→ **EXERCISE PROMPT**:
Please return every line of the records below that holds the word "will".

Content starts

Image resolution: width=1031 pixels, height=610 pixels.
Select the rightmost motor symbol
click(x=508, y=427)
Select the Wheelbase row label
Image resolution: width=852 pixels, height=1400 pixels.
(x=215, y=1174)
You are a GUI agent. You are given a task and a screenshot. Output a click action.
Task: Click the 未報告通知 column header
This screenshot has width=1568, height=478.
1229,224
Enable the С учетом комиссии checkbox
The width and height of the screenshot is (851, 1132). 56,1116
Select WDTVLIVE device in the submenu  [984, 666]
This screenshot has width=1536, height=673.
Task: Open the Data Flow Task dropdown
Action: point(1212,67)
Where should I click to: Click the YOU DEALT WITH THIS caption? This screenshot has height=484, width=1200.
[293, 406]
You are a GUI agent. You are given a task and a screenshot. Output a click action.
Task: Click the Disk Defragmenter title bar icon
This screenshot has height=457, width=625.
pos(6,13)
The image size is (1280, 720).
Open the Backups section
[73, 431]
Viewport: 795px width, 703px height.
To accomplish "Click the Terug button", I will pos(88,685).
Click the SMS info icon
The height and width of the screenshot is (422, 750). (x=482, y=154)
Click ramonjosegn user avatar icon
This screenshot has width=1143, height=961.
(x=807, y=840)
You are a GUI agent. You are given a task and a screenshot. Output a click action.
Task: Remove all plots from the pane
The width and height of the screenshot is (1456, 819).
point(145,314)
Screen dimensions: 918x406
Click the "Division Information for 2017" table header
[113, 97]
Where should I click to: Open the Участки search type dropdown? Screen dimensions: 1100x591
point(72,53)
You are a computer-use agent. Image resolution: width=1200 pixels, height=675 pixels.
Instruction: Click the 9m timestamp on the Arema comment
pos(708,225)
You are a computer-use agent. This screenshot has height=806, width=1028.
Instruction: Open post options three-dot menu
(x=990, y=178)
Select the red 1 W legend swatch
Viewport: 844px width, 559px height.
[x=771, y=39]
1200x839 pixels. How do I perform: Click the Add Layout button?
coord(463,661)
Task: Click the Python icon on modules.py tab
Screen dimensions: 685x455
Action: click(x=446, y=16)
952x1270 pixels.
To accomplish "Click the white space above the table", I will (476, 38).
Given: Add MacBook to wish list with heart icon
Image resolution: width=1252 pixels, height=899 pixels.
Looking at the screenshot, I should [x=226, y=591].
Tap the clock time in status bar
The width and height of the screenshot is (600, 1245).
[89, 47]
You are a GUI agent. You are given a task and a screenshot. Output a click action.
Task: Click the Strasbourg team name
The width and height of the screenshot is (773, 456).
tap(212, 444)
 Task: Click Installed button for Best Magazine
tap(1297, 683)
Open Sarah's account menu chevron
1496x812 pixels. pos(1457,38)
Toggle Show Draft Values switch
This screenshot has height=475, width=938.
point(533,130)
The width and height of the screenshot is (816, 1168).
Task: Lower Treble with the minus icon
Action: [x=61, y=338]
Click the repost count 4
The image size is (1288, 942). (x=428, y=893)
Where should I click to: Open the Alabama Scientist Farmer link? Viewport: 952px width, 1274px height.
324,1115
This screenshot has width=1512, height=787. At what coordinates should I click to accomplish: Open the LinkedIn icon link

Content ends

→ **PROBLEM SOLUTION**:
To accomplish "Click the Terug button", I will pos(88,685).
To accomplish "Click the white space above the table", I will (476, 38).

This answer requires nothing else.